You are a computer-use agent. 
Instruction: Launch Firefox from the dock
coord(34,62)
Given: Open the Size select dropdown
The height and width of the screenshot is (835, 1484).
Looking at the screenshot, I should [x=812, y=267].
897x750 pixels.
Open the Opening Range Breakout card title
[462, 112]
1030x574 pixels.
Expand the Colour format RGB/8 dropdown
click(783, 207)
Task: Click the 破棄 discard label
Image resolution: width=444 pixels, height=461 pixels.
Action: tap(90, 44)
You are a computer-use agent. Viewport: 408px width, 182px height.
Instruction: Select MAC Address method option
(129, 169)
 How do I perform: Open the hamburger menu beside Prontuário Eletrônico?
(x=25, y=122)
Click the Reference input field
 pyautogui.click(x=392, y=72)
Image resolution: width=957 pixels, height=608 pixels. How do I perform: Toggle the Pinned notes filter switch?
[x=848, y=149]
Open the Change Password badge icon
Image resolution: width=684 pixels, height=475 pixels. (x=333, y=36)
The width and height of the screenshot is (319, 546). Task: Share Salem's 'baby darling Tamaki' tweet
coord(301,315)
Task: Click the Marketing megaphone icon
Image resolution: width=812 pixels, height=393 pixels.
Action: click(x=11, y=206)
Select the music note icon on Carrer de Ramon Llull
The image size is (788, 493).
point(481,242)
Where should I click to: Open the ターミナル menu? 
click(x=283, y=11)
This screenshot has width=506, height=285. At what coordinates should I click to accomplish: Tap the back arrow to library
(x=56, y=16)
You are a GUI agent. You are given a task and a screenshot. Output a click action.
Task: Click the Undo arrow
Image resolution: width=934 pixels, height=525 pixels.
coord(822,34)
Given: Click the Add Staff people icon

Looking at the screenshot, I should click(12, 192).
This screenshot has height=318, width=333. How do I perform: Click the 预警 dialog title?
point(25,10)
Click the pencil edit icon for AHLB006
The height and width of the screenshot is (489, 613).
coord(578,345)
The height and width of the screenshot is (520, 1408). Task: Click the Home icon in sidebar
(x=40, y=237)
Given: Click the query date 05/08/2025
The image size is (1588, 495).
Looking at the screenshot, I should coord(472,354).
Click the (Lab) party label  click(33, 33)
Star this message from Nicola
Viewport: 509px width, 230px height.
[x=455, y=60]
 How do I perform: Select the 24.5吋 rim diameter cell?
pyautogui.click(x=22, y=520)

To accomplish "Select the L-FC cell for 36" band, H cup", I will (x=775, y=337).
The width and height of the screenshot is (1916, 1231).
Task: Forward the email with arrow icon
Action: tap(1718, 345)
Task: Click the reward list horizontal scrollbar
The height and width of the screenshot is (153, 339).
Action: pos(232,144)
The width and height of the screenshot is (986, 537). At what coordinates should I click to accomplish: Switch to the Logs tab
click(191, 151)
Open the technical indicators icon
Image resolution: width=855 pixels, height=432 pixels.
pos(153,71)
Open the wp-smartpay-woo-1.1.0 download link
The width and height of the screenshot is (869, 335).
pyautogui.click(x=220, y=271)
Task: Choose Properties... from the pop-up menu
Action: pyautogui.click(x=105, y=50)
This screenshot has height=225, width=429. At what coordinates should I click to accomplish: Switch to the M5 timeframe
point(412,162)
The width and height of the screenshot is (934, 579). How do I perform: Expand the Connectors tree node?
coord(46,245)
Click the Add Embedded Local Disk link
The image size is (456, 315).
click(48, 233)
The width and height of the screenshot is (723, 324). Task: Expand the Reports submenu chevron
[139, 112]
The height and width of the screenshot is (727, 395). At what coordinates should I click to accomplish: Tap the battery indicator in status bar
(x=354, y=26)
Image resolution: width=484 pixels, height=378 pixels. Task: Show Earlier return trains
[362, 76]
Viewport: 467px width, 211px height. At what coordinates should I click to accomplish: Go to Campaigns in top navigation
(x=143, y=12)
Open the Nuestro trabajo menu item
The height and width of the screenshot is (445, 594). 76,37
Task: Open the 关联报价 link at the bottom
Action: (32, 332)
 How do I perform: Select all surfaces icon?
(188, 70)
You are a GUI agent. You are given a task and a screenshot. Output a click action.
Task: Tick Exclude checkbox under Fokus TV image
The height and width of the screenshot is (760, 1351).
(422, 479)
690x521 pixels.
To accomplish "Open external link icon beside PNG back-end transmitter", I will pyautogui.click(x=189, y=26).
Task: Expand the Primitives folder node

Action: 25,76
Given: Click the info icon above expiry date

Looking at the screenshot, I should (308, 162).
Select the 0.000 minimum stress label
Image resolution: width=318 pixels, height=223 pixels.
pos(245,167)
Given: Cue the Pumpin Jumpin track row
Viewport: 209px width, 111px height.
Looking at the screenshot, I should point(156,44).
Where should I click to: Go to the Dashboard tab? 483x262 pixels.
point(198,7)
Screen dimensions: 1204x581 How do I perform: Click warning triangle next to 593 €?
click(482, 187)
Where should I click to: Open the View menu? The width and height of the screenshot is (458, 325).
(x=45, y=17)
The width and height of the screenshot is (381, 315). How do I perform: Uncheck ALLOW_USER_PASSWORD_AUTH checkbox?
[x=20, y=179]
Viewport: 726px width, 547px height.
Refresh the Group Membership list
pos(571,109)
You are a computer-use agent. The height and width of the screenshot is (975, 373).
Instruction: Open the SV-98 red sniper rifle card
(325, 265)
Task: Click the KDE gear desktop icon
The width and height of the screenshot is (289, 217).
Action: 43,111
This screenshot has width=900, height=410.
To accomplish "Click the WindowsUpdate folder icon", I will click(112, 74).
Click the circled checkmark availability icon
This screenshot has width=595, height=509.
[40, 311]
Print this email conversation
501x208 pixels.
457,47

......

→ Exercise details
Would you restate each line of the material above word for word?

→ Solution to the exercise
You are a computer-use agent. 
Instruction: Launch Firefox from the dock
coord(34,62)
Given: Open the Size select dropdown
The height and width of the screenshot is (835, 1484).
Looking at the screenshot, I should [x=812, y=267].
897x750 pixels.
Open the Opening Range Breakout card title
[462, 112]
1030x574 pixels.
Expand the Colour format RGB/8 dropdown
click(783, 207)
Task: Click the 破棄 discard label
Image resolution: width=444 pixels, height=461 pixels.
Action: tap(90, 44)
You are a computer-use agent. Viewport: 408px width, 182px height.
Instruction: Select MAC Address method option
(129, 169)
 How do I perform: Open the hamburger menu beside Prontuário Eletrônico?
(x=25, y=122)
Click the Reference input field
 pyautogui.click(x=392, y=72)
Image resolution: width=957 pixels, height=608 pixels. How do I perform: Toggle the Pinned notes filter switch?
[x=848, y=149]
Open the Change Password badge icon
Image resolution: width=684 pixels, height=475 pixels. (x=333, y=36)
The width and height of the screenshot is (319, 546). Task: Share Salem's 'baby darling Tamaki' tweet
coord(301,315)
Task: Click the Marketing megaphone icon
Image resolution: width=812 pixels, height=393 pixels.
Action: click(x=11, y=206)
Select the music note icon on Carrer de Ramon Llull
The image size is (788, 493).
point(481,242)
Where should I click to: Open the ターミナル menu? 
click(x=283, y=11)
This screenshot has width=506, height=285. At what coordinates should I click to accomplish: Tap the back arrow to library
(x=56, y=16)
You are a GUI agent. You are given a task and a screenshot. Output a click action.
Task: Click the Undo arrow
Image resolution: width=934 pixels, height=525 pixels.
coord(822,34)
Given: Click the Add Staff people icon

Looking at the screenshot, I should click(12, 192).
This screenshot has height=318, width=333. How do I perform: Click the 预警 dialog title?
point(25,10)
Click the pencil edit icon for AHLB006
The height and width of the screenshot is (489, 613).
coord(578,345)
The height and width of the screenshot is (520, 1408). Task: Click the Home icon in sidebar
(x=40, y=237)
Given: Click the query date 05/08/2025
The image size is (1588, 495).
Looking at the screenshot, I should coord(472,354).
Click the (Lab) party label  click(33, 33)
Star this message from Nicola
Viewport: 509px width, 230px height.
[x=455, y=60]
 How do I perform: Select the 24.5吋 rim diameter cell?
pyautogui.click(x=22, y=520)

To accomplish "Select the L-FC cell for 36" band, H cup", I will (x=775, y=337).
The width and height of the screenshot is (1916, 1231).
Task: Forward the email with arrow icon
Action: tap(1718, 345)
Task: Click the reward list horizontal scrollbar
The height and width of the screenshot is (153, 339).
Action: pos(232,144)
The width and height of the screenshot is (986, 537). At what coordinates should I click to accomplish: Switch to the Logs tab
click(191, 151)
Open the technical indicators icon
Image resolution: width=855 pixels, height=432 pixels.
pos(153,71)
Open the wp-smartpay-woo-1.1.0 download link
The width and height of the screenshot is (869, 335).
pyautogui.click(x=220, y=271)
Task: Choose Properties... from the pop-up menu
Action: pyautogui.click(x=105, y=50)
This screenshot has height=225, width=429. At what coordinates should I click to accomplish: Switch to the M5 timeframe
point(412,162)
The width and height of the screenshot is (934, 579). How do I perform: Expand the Connectors tree node?
coord(46,245)
Click the Add Embedded Local Disk link
The image size is (456, 315).
click(48, 233)
The width and height of the screenshot is (723, 324). Task: Expand the Reports submenu chevron
[139, 112]
The height and width of the screenshot is (727, 395). At what coordinates should I click to accomplish: Tap the battery indicator in status bar
(x=354, y=26)
Image resolution: width=484 pixels, height=378 pixels. Task: Show Earlier return trains
[362, 76]
Viewport: 467px width, 211px height. At what coordinates should I click to accomplish: Go to Campaigns in top navigation
(x=143, y=12)
Open the Nuestro trabajo menu item
The height and width of the screenshot is (445, 594). 76,37
Task: Open the 关联报价 link at the bottom
Action: (32, 332)
 How do I perform: Select all surfaces icon?
(188, 70)
You are a GUI agent. You are given a task and a screenshot. Output a click action.
Task: Tick Exclude checkbox under Fokus TV image
The height and width of the screenshot is (760, 1351).
(422, 479)
690x521 pixels.
To accomplish "Open external link icon beside PNG back-end transmitter", I will pyautogui.click(x=189, y=26).
Task: Expand the Primitives folder node

Action: 25,76
Given: Click the info icon above expiry date

Looking at the screenshot, I should (308, 162).
Select the 0.000 minimum stress label
Image resolution: width=318 pixels, height=223 pixels.
pos(245,167)
Given: Cue the Pumpin Jumpin track row
Viewport: 209px width, 111px height.
Looking at the screenshot, I should point(156,44).
Where should I click to: Go to the Dashboard tab? 483x262 pixels.
point(198,7)
Screen dimensions: 1204x581 How do I perform: Click warning triangle next to 593 €?
click(482, 187)
Where should I click to: Open the View menu? The width and height of the screenshot is (458, 325).
(x=45, y=17)
The width and height of the screenshot is (381, 315). How do I perform: Uncheck ALLOW_USER_PASSWORD_AUTH checkbox?
[x=20, y=179]
Viewport: 726px width, 547px height.
Refresh the Group Membership list
pos(571,109)
You are a computer-use agent. The height and width of the screenshot is (975, 373).
Instruction: Open the SV-98 red sniper rifle card
(325, 265)
Task: Click the KDE gear desktop icon
The width and height of the screenshot is (289, 217).
Action: 43,111
This screenshot has width=900, height=410.
To accomplish "Click the WindowsUpdate folder icon", I will click(112, 74).
Click the circled checkmark availability icon
This screenshot has width=595, height=509.
[40, 311]
Print this email conversation
501x208 pixels.
457,47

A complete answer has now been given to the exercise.